Usually, employers have access to digital and paper time cards, creating a little bit of a problem. For example, if you come to work on time but forget to clock in, you could clock in late or ask your employer to clock you in. He or she will likely clock you in from the time your shift was supposed to start instead of the exact time you arrived. You may not think that’s significant, but if you arrive 10 to 15 minutes early each shift, that will quickly add up over time.

What is the purpose of a time card?

The primary purpose of a time card is to track the hours an employee works. Time cards have other purposes as well including:

  • Avoiding underpaying employees
  • Avoiding overpaying employees
  • Avoiding punch rounding, which could hurt a company’s budget
  • Keeping track of lost time and money
  • Being able to see who worked and at what time
  • Keeping accurate records of employees’ work hours if an employer has to produce it for a legal reason

Modern time clock systems are online, which means that the employees clock in and out when they’re present, not a moment sooner or later. Employers have a clock on most systems and rules about how early a person can clock in and how late a person can stay.

For most employees, a modern time clock system won’t lead to problems unless the employer is physically going back and altering your clock-in and clock-out times. If you feel that’s happening, it’s a good idea to take a photo of yourself clocking in and out, so you know exactly how much you worked. If it doesn’t add up, you can approach your employer about the discrepancy and potentially take the issue to court.

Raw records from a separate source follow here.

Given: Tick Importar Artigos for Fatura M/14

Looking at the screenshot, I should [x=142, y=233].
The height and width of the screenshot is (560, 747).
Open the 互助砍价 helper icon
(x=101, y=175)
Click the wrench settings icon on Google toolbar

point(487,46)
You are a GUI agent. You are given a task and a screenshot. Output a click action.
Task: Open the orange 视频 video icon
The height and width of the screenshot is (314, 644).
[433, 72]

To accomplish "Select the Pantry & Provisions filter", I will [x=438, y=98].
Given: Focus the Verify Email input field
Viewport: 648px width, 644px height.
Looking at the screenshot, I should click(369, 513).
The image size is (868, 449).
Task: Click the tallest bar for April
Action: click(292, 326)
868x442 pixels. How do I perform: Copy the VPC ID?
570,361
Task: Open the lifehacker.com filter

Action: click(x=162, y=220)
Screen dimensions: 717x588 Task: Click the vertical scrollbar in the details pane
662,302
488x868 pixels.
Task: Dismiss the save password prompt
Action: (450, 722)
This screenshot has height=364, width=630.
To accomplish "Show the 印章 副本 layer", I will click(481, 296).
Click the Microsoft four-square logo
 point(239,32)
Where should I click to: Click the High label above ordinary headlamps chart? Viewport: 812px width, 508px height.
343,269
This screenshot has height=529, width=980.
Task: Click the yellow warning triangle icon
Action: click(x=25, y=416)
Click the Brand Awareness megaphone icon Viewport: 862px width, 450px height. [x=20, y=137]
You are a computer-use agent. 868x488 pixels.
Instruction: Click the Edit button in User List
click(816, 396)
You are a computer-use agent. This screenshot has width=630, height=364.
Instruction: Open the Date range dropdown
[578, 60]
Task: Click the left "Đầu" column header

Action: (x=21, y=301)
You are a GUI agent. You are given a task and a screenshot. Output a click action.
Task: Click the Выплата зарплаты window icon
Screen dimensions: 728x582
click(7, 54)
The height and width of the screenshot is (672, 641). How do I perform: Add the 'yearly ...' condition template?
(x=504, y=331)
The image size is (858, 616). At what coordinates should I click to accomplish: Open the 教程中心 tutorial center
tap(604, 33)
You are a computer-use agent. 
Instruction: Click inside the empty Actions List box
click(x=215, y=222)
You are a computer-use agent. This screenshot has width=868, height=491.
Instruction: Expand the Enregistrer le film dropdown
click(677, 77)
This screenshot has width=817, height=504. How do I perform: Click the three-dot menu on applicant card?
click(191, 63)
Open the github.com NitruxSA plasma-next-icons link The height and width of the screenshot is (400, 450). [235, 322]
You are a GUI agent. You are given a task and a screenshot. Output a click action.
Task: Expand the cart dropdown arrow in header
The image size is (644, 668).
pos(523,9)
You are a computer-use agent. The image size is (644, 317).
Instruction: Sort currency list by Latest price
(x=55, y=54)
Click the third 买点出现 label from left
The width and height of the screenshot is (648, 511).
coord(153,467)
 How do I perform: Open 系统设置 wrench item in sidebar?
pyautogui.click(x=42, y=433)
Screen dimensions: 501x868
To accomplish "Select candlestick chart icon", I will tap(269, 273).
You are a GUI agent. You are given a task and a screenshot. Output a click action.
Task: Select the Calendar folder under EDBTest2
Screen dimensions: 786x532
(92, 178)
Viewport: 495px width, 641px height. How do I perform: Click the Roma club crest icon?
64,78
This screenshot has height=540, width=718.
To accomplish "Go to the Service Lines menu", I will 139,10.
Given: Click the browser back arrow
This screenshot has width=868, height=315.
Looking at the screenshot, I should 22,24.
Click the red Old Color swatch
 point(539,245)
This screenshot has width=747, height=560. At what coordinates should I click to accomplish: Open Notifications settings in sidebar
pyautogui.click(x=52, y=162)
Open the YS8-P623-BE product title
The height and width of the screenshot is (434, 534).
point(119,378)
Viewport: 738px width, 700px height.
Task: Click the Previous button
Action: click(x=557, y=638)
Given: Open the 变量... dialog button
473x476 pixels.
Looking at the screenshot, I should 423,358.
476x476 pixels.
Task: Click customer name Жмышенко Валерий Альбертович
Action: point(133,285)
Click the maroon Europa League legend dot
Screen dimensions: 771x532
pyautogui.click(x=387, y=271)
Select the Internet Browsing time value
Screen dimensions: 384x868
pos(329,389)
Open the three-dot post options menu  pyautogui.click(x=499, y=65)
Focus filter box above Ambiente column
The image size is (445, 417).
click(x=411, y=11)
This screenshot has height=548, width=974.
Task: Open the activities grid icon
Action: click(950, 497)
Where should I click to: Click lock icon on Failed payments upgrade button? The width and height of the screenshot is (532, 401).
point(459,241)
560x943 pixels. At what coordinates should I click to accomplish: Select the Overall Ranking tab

With paper time cards, there’s a greater issue. With these, employees have to write down when they clocked in and out. There is a potential to forget to write down that you came and left work or to understate how much you worked. While it’s easy to correct errors, your employer may not realize that a shift is missing from the card. However, he or she should be able to identify if you’ve been underpaid by looking at the schedule and when you were intended to work.